Remember, It's Not Socialism

by S.M. Oliva
Mises Economics Blog
Jun. 20, 2010

A few days after telling the American Medical Association that he was not a socialist, Federal Trade Commission Chairman Jon Leibowitz went right back to implementing health care socialism. On Friday, the FTC announced its 36th “consent order” since 2001 against a physician group for the crime of negotiating a contract without FTC consent. The only wrinkle in this case is the physician group is located in Minnesota, where the state legislature recently enacted a law giving the state power to review and approve “jointly negotiated” contracts; the FTC, however, decided that law didn’t apply here -- the second instance this week of the unelected FTC claiming the right to make binding interpretations of laws enacted by elected state legislatures.

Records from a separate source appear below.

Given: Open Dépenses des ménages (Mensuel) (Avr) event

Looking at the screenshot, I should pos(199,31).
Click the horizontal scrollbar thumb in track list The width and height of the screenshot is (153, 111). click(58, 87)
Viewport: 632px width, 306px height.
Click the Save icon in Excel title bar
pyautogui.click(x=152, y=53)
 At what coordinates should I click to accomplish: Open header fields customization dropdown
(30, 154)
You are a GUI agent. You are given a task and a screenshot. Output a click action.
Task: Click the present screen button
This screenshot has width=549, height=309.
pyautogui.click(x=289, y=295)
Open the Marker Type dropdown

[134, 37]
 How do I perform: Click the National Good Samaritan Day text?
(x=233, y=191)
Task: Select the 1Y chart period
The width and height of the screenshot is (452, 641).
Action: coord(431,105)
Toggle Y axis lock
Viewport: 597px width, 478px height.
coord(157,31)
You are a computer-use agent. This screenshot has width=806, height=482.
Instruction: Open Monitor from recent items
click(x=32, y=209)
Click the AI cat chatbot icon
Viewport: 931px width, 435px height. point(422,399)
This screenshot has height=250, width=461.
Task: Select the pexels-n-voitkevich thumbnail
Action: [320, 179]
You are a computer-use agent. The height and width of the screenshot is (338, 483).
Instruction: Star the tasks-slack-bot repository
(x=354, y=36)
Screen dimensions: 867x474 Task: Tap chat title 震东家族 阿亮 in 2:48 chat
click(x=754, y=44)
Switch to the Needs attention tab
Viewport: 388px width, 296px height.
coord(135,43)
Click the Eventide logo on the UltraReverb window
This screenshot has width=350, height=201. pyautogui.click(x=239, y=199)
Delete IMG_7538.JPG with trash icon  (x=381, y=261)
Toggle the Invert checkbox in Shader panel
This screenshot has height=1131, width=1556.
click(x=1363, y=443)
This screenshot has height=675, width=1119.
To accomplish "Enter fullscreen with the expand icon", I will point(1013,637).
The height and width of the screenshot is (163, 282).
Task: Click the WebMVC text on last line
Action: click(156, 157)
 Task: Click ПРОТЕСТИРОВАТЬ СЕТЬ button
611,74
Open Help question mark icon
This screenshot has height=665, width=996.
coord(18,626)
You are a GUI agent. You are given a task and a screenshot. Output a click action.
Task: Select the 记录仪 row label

I won’t re-travel old ground here on the physician issue. But two things to keep in mind. First, if physician price-fixing is indeed as rampant as the FTC has claimed over the past decade, then the antitrust system has not done its job. There is no other industry I am aware of where there were 36 cases of price-fixing -- 38 counting two Justice Department civil cases -- without any criminal prosecution. The FTC has said time and again doctors who jointly negotiate contracts -- or refuse to accept federal or state price controls -- are guilty of price-fixing. Price-fixing is a felony.

The DOJ generally prosecutes price-fixing as a criminal matter. Why are the doctors getting a break? By my count, over 19,000 individual physicians were members of the 38 groups charged with civil antitrust violations. If the FTC and DOJ really believe their own antitrust rhetoric, then they have a legal obligation to indict, prosecute, and imprison physicians who fix prices. The DOJ prosecutes small businessmen and individual employees all the time, so that can’t be the reason physicians are held to a different antitrust standard.

The real reason, of course, is that imprisoning physicians would set off a political firestorm that would focus public and political attention on the DOJ, and by extension the FTC. News footage of FBI agents “raiding” physician offices -- remember, antitrust “raids” are common in Europe -- with trusted family doctors led away in handcuffs while a federal prosecutor tells the public how multi-billion dollar insurance companies are “victims” of a price-fixing conspiracy wouldn’t sit well with most people. It would look like the government is using the threat of prosecution to coerce economic outcomes. Which of course is what’s going on now.

The second thing to keep in mind is that while you might cheer the FTC and DOJ’s tough stance against doctors -- thinking it might somehow magically lower your own medical costs -- the agencies may turn against you next. As Chairman Leibowitz told the AMA, he’s a strong supporter of the Obamacare bill -- which includes that pesky health insurance mandate. Some would call that a grant of monopoly privilege, forcing customers to buy your product. Jon Leibowitz calls it market competition. And once the mandate takes effect, suppose a group of activists publicly gather and say they won’t comply and refuse to buy health insurance.

Well, gee, the FTC might just call that price-fixing. After all, if doctors refuse to sign a contract with state-backed insurers, that’s illegal; so why would it be legal for people to collectively refuse to purchase a mandatory service? Certainly if there were any organized groups that advocated defiance of the mandate, it would be acceptable for the FTC to investigate, prosecute, and compel such groups to never oppose the government’s healthcare mandates again. Because that’s the rule already applied to doctors.